### [Exercise task]
Render every one of the entries below as a Markdown table with two columns, "Row" for the row number and "Line" for the line itself. Leave out blank lines.

(Coordinate data for items)

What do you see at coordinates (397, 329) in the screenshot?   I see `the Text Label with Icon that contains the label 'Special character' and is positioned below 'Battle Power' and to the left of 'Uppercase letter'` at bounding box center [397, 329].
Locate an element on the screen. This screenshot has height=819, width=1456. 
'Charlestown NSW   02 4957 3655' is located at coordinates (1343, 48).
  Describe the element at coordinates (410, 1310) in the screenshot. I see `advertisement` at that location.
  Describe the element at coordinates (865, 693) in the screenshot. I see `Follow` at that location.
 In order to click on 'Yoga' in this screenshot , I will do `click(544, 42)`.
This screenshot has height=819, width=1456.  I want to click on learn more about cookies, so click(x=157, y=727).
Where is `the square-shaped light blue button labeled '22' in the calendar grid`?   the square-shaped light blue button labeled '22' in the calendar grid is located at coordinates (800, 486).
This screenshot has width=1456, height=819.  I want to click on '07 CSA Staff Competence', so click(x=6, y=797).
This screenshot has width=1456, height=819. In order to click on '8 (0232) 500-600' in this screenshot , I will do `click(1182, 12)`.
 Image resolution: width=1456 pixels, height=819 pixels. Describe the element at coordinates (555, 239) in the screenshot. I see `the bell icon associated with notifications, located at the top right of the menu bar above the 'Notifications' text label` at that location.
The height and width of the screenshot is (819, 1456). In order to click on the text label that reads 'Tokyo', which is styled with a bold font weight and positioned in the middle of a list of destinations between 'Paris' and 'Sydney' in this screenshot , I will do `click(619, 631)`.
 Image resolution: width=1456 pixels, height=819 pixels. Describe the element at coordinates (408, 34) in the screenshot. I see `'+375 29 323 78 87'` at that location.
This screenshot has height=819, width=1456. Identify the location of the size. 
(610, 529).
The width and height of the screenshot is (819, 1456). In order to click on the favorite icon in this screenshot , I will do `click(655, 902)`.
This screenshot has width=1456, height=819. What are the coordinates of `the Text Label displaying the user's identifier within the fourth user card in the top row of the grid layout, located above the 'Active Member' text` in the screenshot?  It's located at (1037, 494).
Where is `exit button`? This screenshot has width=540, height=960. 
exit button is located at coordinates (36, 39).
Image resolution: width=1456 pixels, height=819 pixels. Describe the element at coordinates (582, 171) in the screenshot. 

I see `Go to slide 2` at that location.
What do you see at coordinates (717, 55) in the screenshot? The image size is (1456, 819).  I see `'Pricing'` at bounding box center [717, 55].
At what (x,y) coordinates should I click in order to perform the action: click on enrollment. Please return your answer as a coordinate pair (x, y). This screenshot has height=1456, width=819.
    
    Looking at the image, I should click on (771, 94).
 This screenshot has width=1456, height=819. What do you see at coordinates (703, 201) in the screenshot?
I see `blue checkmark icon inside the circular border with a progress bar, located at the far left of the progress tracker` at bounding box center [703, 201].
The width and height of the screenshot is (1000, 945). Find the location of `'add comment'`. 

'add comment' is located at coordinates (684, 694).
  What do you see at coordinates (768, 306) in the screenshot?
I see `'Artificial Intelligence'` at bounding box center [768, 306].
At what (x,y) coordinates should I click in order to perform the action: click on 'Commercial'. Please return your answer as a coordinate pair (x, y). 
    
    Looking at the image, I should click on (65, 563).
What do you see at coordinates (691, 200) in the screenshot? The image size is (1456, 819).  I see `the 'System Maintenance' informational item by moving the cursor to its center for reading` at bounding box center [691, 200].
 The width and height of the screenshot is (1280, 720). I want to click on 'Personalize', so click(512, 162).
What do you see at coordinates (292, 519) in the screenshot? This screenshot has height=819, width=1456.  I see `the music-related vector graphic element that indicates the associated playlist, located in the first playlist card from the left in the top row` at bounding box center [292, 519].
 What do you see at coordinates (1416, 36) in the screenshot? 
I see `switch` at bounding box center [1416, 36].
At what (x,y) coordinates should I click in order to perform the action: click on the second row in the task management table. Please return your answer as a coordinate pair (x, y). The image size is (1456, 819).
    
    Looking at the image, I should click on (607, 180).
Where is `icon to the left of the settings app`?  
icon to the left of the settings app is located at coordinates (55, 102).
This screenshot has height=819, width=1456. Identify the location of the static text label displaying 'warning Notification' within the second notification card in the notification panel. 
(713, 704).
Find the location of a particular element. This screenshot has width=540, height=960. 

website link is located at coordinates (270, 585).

### [The solution]
| Row | Line |
|---|---|
| 1 | What do you see at coordinates (397, 329) in the screenshot?   I see `the Text Label with Icon that contains the label 'Special character' and is positioned below 'Battle Power' and to the left of 'Uppercase letter'` at bounding box center [397, 329]. |
| 2 | Locate an element on the screen. This screenshot has height=819, width=1456.  |
| 3 | 'Charlestown NSW   02 4957 3655' is located at coordinates (1343, 48). |
| 4 |   Describe the element at coordinates (410, 1310) in the screenshot. I see `advertisement` at that location. |
| 5 |   Describe the element at coordinates (865, 693) in the screenshot. I see `Follow` at that location. |
| 6 |  In order to click on 'Yoga' in this screenshot , I will do `click(544, 42)`. |
| 7 | This screenshot has height=819, width=1456.  I want to click on learn more about cookies, so click(x=157, y=727). |
| 8 | Where is `the square-shaped light blue button labeled '22' in the calendar grid`?   the square-shaped light blue button labeled '22' in the calendar grid is located at coordinates (800, 486). |
| 9 | This screenshot has width=1456, height=819.  I want to click on '07 CSA Staff Competence', so click(x=6, y=797). |
| 10 | This screenshot has width=1456, height=819. In order to click on '8 (0232) 500-600' in this screenshot , I will do `click(1182, 12)`. |
| 11 |  Image resolution: width=1456 pixels, height=819 pixels. Describe the element at coordinates (555, 239) in the screenshot. I see `the bell icon associated with notifications, located at the top right of the menu bar above the 'Notifications' text label` at that location. |
| 12 | The height and width of the screenshot is (819, 1456). In order to click on the text label that reads 'Tokyo', which is styled with a bold font weight and positioned in the middle of a list of destinations between 'Paris' and 'Sydney' in this screenshot , I will do `click(619, 631)`. |
| 13 |  Image resolution: width=1456 pixels, height=819 pixels. Describe the element at coordinates (408, 34) in the screenshot. I see `'+375 29 323 78 87'` at that location. |
| 14 | This screenshot has height=819, width=1456. Identify the location of the size.  |
| 15 | (610, 529). |
| 16 | The width and height of the screenshot is (819, 1456). In order to click on the favorite icon in this screenshot , I will do `click(655, 902)`. |
| 17 | This screenshot has width=1456, height=819. What are the coordinates of `the Text Label displaying the user's identifier within the fourth user card in the top row of the grid layout, located above the 'Active Member' text` in the screenshot?  It's located at (1037, 494). |
| 18 | Where is `exit button`? This screenshot has width=540, height=960.  |
| 19 | exit button is located at coordinates (36, 39). |
| 20 | Image resolution: width=1456 pixels, height=819 pixels. Describe the element at coordinates (582, 171) in the screenshot.  |
| 21 | I see `Go to slide 2` at that location. |
| 22 | What do you see at coordinates (717, 55) in the screenshot? The image size is (1456, 819).  I see `'Pricing'` at bounding box center [717, 55]. |
| 23 | At what (x,y) coordinates should I click in order to perform the action: click on enrollment. Please return your answer as a coordinate pair (x, y). This screenshot has height=1456, width=819. |
| 24 |     Looking at the image, I should click on (771, 94). |
| 25 |  This screenshot has width=1456, height=819. What do you see at coordinates (703, 201) in the screenshot? |
| 26 | I see `blue checkmark icon inside the circular border with a progress bar, located at the far left of the progress tracker` at bounding box center [703, 201]. |
| 27 | The width and height of the screenshot is (1000, 945). Find the location of `'add comment'`.  |
| 28 | 'add comment' is located at coordinates (684, 694). |
| 29 |   What do you see at coordinates (768, 306) in the screenshot? |
| 30 | I see `'Artificial Intelligence'` at bounding box center [768, 306]. |
| 31 | At what (x,y) coordinates should I click in order to perform the action: click on 'Commercial'. Please return your answer as a coordinate pair (x, y).  |
| 32 |     Looking at the image, I should click on (65, 563). |
| 33 | What do you see at coordinates (691, 200) in the screenshot? The image size is (1456, 819).  I see `the 'System Maintenance' informational item by moving the cursor to its center for reading` at bounding box center [691, 200]. |
| 34 |  The width and height of the screenshot is (1280, 720). I want to click on 'Personalize', so click(512, 162). |
| 35 | What do you see at coordinates (292, 519) in the screenshot? This screenshot has height=819, width=1456.  I see `the music-related vector graphic element that indicates the associated playlist, located in the first playlist card from the left in the top row` at bounding box center [292, 519]. |
| 36 |  What do you see at coordinates (1416, 36) in the screenshot?  |
| 37 | I see `switch` at bounding box center [1416, 36]. |
| 38 | At what (x,y) coordinates should I click in order to perform the action: click on the second row in the task management table. Please return your answer as a coordinate pair (x, y). The image size is (1456, 819). |
| 39 |     Looking at the image, I should click on (607, 180). |
| 40 | Where is `icon to the left of the settings app`?   |
| 41 | icon to the left of the settings app is located at coordinates (55, 102). |
| 42 | This screenshot has height=819, width=1456. Identify the location of the static text label displaying 'warning Notification' within the second notification card in the notification panel.  |
| 43 | (713, 704). |
| 44 | Find the location of a particular element. This screenshot has width=540, height=960.  |
| 45 | website link is located at coordinates (270, 585). |